Relevant configuration files
Sample /etc/sysconfig/network-scripts/ifcfg-eth0 file:
DEVICE=eth0
BOOTPROTO=none
ONBOOT=yes
TYPE=Ethernet
IPADDR=<primary-IPv4-address>
PREFIX=24
NETMASK=255.255.255.0
IPADDR1=<secondary-IPv4-address-in-same-subnet>
PREFIX1=24
NETMASK1=255.255.255.0
Sample /etc/opt/isc/scls/isc-bind/named.conf file (view portion):
view "my-view" {
match-destinations {
<secondary-IPv4-address>;
};
notify-source <secondary-IPv4-address>;
transfer-source <secondary-IPv4-address>;
query-source <secondary-IPv4-address>;
recursion yes;
minimal-responses yes;
allow-query { any; };
};
Possible fixes
The problem is in the /usr/lib/systemd/system/isc-bind-named.service file. The first two lines are currently:
[Unit]
After=network.target
A workaround is to:
- Create a directory: /etc/systemd/system/isc-bind-named.service.d
- Create a supplemental conf file in the above directory (must have the suffix ".conf") EXAMPLE: 00-latestart.conf:
[Unit]
After=network-online.target
This overrides the isc-bind-named.service file setting of "After=network.target", and changes the setting to "After=network-online.target". This will correctly wait until all interfaces are configured and online before attempting to start BIND.

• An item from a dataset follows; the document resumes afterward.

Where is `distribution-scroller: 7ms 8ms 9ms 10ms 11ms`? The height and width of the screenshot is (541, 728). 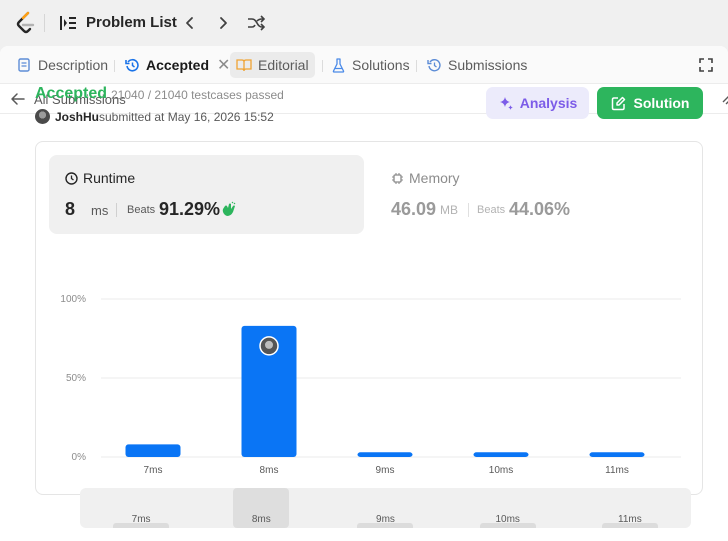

It should be noted that one can temporarily achieve the same outcome by manually editing the /usr/lib/systemd/system/isc-bind-named.service file, but the change will be overwritten the next time the package is updated.
I would respectfully encourage a permanent change to the isc-bind-named.service file to change the "After" value to "network-online.target".